● **EXERCISE OBJECTIVE**
Across the entries below, count the lines in which the word "will" occurs. Reply with the count alone.

Saved entries:
──────

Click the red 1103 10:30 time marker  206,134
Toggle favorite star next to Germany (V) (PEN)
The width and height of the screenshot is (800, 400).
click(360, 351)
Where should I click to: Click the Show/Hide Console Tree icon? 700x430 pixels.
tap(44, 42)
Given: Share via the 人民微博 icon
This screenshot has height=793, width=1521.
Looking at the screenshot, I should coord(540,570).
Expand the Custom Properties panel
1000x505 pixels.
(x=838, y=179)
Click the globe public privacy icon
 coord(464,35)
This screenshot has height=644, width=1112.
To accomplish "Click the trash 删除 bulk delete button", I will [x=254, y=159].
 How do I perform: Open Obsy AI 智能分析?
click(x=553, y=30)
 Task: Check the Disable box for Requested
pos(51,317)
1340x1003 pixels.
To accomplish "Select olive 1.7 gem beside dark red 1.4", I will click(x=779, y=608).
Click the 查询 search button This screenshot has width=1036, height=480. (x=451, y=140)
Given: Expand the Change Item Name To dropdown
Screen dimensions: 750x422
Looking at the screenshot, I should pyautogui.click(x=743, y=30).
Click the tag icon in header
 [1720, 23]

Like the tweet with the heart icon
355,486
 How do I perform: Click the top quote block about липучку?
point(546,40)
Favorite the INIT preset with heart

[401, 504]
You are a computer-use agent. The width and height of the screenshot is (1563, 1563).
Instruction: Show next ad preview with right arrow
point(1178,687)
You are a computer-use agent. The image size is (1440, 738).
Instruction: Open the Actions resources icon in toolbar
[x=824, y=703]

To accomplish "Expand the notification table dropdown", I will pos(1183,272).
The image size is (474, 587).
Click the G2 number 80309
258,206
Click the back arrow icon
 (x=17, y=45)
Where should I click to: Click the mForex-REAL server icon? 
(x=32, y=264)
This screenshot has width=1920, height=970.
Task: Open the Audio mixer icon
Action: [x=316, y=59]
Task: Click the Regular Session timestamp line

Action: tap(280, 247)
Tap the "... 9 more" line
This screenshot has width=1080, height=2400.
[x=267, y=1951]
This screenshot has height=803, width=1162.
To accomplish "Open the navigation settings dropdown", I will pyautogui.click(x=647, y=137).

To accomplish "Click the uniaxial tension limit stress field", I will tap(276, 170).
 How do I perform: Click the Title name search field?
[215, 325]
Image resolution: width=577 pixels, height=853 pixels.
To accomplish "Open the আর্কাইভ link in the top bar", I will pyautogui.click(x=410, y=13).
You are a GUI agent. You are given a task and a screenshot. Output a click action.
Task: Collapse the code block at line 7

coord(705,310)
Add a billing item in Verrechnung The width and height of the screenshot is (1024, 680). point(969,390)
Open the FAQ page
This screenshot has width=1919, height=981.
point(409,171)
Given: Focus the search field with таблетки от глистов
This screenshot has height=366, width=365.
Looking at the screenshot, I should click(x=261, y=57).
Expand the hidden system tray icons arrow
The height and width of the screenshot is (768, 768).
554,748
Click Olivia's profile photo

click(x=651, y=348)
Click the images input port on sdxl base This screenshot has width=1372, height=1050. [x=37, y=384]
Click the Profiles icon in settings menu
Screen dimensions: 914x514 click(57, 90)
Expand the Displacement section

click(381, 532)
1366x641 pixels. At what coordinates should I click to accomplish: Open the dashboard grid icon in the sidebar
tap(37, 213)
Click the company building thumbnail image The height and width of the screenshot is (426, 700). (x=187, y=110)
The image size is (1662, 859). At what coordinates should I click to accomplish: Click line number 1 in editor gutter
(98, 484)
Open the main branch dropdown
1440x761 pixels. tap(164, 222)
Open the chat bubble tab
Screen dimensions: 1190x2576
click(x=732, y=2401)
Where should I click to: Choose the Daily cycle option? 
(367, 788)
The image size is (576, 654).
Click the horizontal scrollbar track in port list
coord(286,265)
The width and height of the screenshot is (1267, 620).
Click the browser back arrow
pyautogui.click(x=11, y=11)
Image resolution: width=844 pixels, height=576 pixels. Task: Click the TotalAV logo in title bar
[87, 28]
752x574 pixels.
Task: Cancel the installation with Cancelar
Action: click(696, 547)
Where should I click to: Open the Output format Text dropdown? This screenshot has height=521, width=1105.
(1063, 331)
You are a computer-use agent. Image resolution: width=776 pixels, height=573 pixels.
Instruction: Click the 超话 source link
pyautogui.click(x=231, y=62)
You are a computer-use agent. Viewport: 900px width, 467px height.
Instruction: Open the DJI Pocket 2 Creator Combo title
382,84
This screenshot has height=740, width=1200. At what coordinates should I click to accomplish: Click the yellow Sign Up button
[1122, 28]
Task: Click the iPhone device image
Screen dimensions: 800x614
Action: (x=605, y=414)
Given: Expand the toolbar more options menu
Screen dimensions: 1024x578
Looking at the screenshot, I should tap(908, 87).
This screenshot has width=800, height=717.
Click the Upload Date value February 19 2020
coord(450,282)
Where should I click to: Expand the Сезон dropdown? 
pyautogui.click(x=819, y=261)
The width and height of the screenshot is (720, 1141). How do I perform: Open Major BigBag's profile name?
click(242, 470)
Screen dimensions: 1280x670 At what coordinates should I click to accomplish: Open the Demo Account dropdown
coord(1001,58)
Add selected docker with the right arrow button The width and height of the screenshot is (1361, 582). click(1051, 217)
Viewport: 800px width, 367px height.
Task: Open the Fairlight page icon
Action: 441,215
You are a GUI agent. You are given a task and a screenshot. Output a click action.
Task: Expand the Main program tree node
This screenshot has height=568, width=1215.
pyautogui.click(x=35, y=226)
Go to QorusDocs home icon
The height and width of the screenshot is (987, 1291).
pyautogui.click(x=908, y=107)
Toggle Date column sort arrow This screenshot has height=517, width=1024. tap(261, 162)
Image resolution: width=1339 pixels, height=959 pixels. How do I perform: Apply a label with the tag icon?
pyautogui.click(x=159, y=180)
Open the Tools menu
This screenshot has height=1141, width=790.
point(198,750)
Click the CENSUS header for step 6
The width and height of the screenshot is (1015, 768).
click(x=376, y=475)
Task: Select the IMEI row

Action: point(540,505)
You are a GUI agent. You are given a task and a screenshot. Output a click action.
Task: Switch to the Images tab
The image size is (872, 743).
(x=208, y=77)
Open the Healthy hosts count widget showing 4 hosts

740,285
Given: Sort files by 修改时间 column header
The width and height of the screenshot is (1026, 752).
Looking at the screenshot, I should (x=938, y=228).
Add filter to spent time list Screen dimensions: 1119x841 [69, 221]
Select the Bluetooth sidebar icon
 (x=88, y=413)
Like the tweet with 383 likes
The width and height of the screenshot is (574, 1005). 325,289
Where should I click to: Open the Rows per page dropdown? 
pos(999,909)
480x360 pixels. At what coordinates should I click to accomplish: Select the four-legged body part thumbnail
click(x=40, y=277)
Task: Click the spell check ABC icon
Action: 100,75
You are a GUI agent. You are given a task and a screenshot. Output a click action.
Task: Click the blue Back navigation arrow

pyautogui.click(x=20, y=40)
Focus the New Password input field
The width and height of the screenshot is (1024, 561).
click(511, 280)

──────

● **YOUR SOLUTION**
6